Q: Where in the last twenty pages could my character exhibit some positive trait and what could it be?
Basically I carry on a conversation with myself. (Or perhaps it’s one part of my brain talking to another.) In any case I usually end up with a specific question that defines the essence of my problem.
Step 3: WRITE UNTIL THE ANSWERS COME
Once I have this specific question I can get to work on solutions. It usually takes me 20-30 minutes of freewriting about a problem before answers and ideas start to come to me. I just have to have faith and keep writing.
One thing I know from long experience is that the answers always come as I’m writing. For some reason thinking alone isn’t enough; I have to physically write out my thoughts before the ideas start to emerge.
The last thing that helps me get back on track when I’ve hit a snag is simply accepting that unraveling knots is all part of my writing process.
I'm playing around with my latest writing tool – the chapter sequence – and have found another way it helps me expand and revise my novels.
Currently I’m looking for ways to ‘flesh out’ a first draft – to increase my wordcount and deepen my characters at the same time.
In my last post I described how I created snippets of things to add to the story and the chapter sequence helped me find places to insert them.
Now I’m doing it the other way around – reading through the chapter sequence (the short hand version of all my scenes) and asking myself what sorts of things my characters might be wondering or thinking about in each one.
I’ve written these topics down on a list for further development, after which I may add them to the story. My list includes things like:
Scanlon reflects on his actions towards Raina – is he out for justice or revenge?
Raina wonders what kind of mother she’d be
Erin reflects on her life before she landed on the streets
These are all things readers might wonder about as they’re reading the story. And knowing the answers will give them (and me) a deeper understanding of my characters.
The strange thing is, with my process of writing in layers, I can’t always know what some of these topics are going to be until after the first draft is finished.
What’s that great quote? ‘Only when I see what I’ve written do I know what I think.’? In my case it’s, Only when I see what I’ve written do I know the best way to flesh it out.)
But once the first draft is done and laid out in my chapter sequence, suddenly all sorts of possibilities leap out at me. Like stringing lights on a Christmas tree – the structure’s there, I’m just filling in the gaps.
So so far I have two uses for my chapter sequence: reading it through helps me generate ideas for things to add, and when I get an idea out of the blue, the sequence shows me where best to put it.
Nifty gadget, this CS.
I’m a confirmed outliner. Before I start every new novel I outline as much of the plot as possible; the more the better. Because once I actually start writing the story my aim is to plow ahead and not lose momentum.
For that reason I write in layers, (see Writing In Layers, Feb 2014) starting with the elements of story I find easiest to write – dialogue and action – and adding later in subsequent layers the things that take me a little more time – description and internal monologue.
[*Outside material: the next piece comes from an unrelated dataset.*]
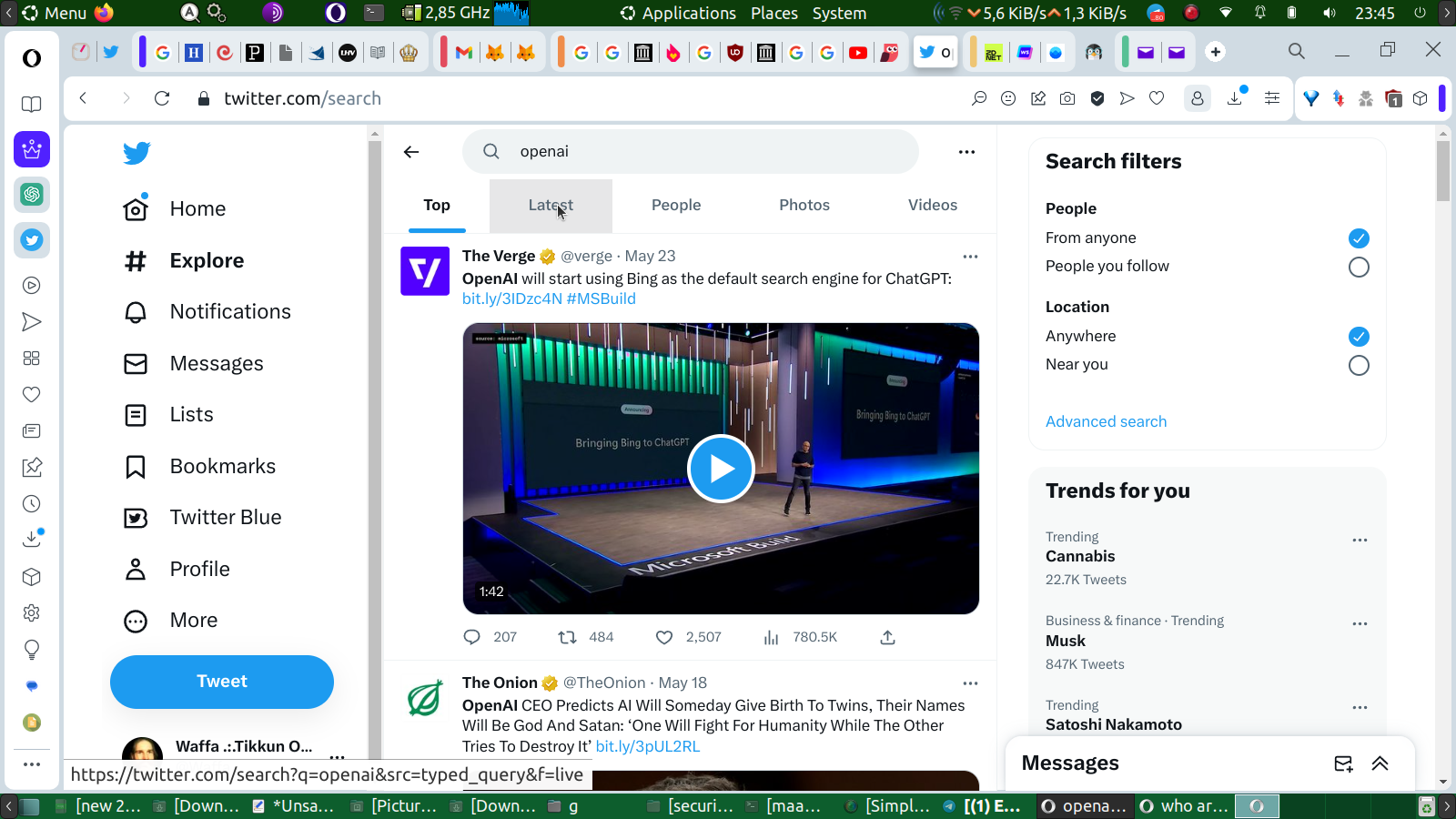Click the back arrow beside search box
This screenshot has height=819, width=1456.
(411, 152)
I’ve just returned from a writing retreat at which I discovered a new tool that helps me in the final stage of this process.
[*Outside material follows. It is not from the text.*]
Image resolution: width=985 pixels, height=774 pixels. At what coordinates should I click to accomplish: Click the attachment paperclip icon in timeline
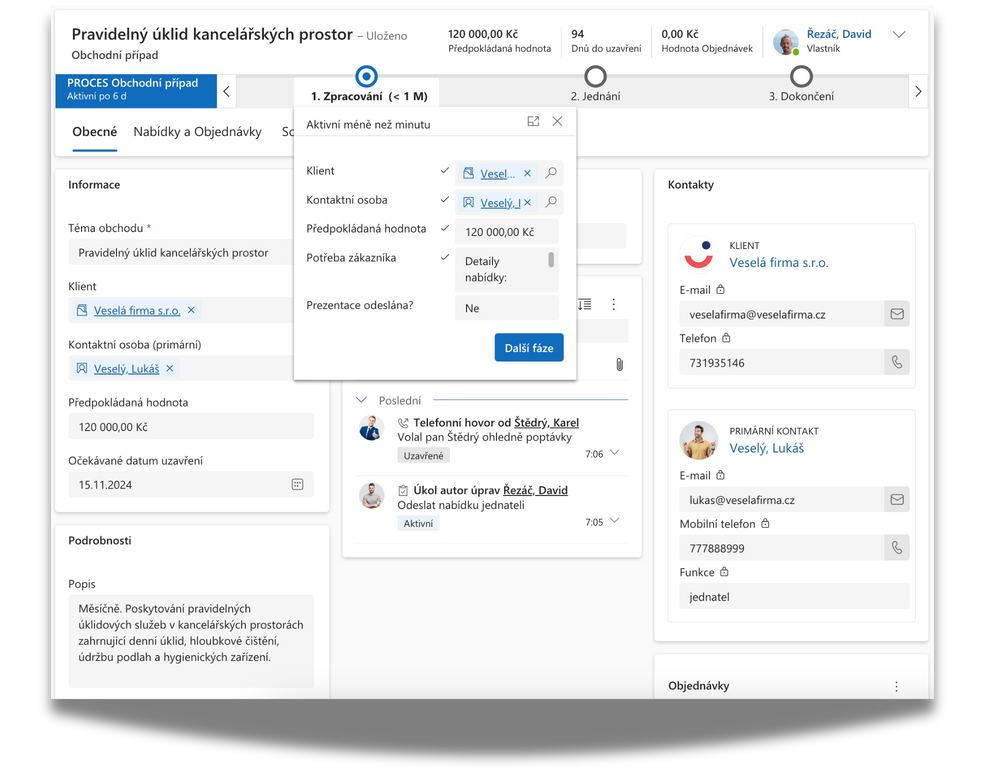(x=619, y=364)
Normally once my first draft is written, I discard my outline. With my current novel however I kept it – just on a whim – inserting chapter numbers to give me a comprehensive index of the plot.
I wasn’t sure how, or even if, I would use this ‘chapter sequence’ but thought it might come in handy for writing my synopsis at least. Or I could refer to it when doing revision.
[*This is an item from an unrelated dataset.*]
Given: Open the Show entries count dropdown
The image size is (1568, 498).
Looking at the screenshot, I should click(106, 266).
At the retreat, where I’d set myself the goal of adding more depth to my characters, I spent most of my time freewriting about their pasts and jotting down issues or questions I thought they might reflect about in the story.
I ended up with a number of passages worth including. The problem was, once I’d created these various snippets, I didn’t know exactly where to insert them.
That’s where my chapter sequence came in. By reading it through, I could easily spot appropriate places to sprinkle these bits of reflection and narrative. Far faster and easier than searching through the entire manuscript.
This is the first time I’ve done it this way but it seems a useful technique to remember. One I’ll certainly try with my next book.
For me nothing feels better than knowing I've put in a good day's work doing what I love. Just at the moment my writing is going well and I'm at peace with the world. (Not always the case!)
Naturally I have to ask why this is happening. So I'll know for the next time I'm not feeling as good about writing. Is it the weather? The changing season? What's giving me this sense of satisfaction? What makes me jump out of bed in the morning and rush to the computer?
Basically it comes down to two things.
First, I'm making a bit of visible progress every day - a new scene, a bit of new dialogue, a new idea to explore further, etc.
And secondly I like what I'm coming up with. I like my story, I like the characters, I like the moral questions I've raised. I'm excited because I can see that the finished product might just be worth all the effort it's taking me to create.
That's it really. That's all I need to gain a sense of satisfaction, to keep me coming back to the page. Not the knowledge the writing is perfect but that I have the skills to fix what's wrong.
So believing is what yields the largest measure of that satisfaction. Believing I can meet the challenges of creating a work. Believing in my imagination to furnish ideas and my abilities as a writer to express them.
So a note-to-self for those times when the writing isn't going so well: There's no downside to believing in yourself. If you can't, pretend you're a writer who does.
I keep notebooks and journals for everything. One of the ones I've found most valuable is a companion to the novels I write.
My novel writing journal is different to the notebooks in which I develop my plot and characters for the story. My novel writing journal is a separate notebook where I record things not about the novels themselves, but about my personal experience in writing them.
These notes are a subjective analysis of my creative process, including how I feel about the story in its various stages. Things like:
How easy or difficult some sections of the book were to write.
What techniques worked to solve problems and which didn't.
Observations of my own fears and state of mind regarding the work.
My feelings about my writing in general and how they influenced my approach to this project.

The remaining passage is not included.